When Should You Delete Crystal Waters in Molecular Simulations?

Deciding whether to delete water molecules when preparing molecular systems for simulations is a challenge many researchers face. While tools can bulk-remove these molecules, knowing which water molecules matter is crucial to preserve the accuracy of your results.

In many crystal structures, water molecules fill the space around proteins, but not all of them are created equal. Some water molecules are loosely bound and far from the active site – these are usually safe to remove. Others, however, are tightly coordinated or play critical roles in enzymatic activity or structural stability.
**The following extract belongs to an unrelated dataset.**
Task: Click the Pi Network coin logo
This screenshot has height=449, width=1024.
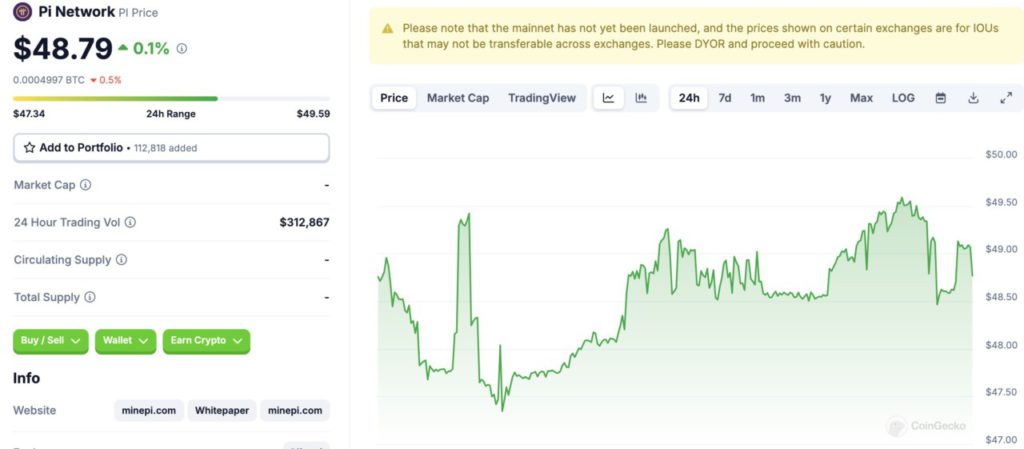Action: (22, 11)
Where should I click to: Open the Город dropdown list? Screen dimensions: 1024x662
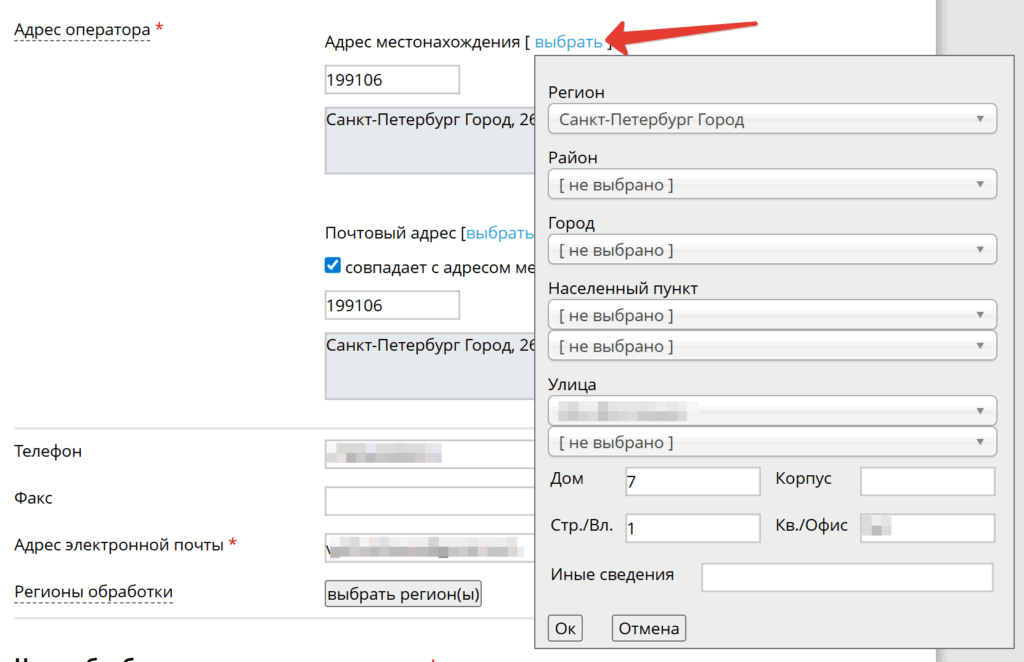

Carelessly deleting all waters may risk omitting such important participants.

Within the GROMACS Wizard Extension in SAMSON, you have precise control over what water molecules to keep or remove. Here is a useful strategy:

Preserving Functional Waters

Let’s say you’re studying the 1AKI protein, which includes important water molecules near its active site. Instead of deleting all waters, you can keep those critical to function and delete others outside this biologically meaningful zone.

Here’s how to do it:

  1. Select all structural components in the active site – this may include ligands, cofactors, or specific residues and atoms.
  2. Right-click in the Document view or the Viewport and choose Expand selection > Advanced.
  3. In the appearing dialog:
    • Set node type: Water.
    • Condition: beyond a certain distance, e.g., 5 Å from your selection.
    • You can use auto-update to preview what’s being selected before making changes.
  4. Once verified, right-click again and select Erase selection to delete only those waters outside the active site.

This method gives you precision in tailoring your model for simulations and avoids losing key molecules that may influence binding, reaction kinetics, or structural conformations.

Expand selection: select water beyond 5A

Over-deleting or under-deleting waters is a common issue, and this fine-grained approach helps mitigate it. If you’re uncertain about a molecule’s importance, it may be better to keep it and evaluate its role during preliminary simulation analysis.

Tip: Tightly bound water molecules often form hydrogen bonds or coordinate metal ions. Visualization tools in SAMSON can help you identify these cases before deletion.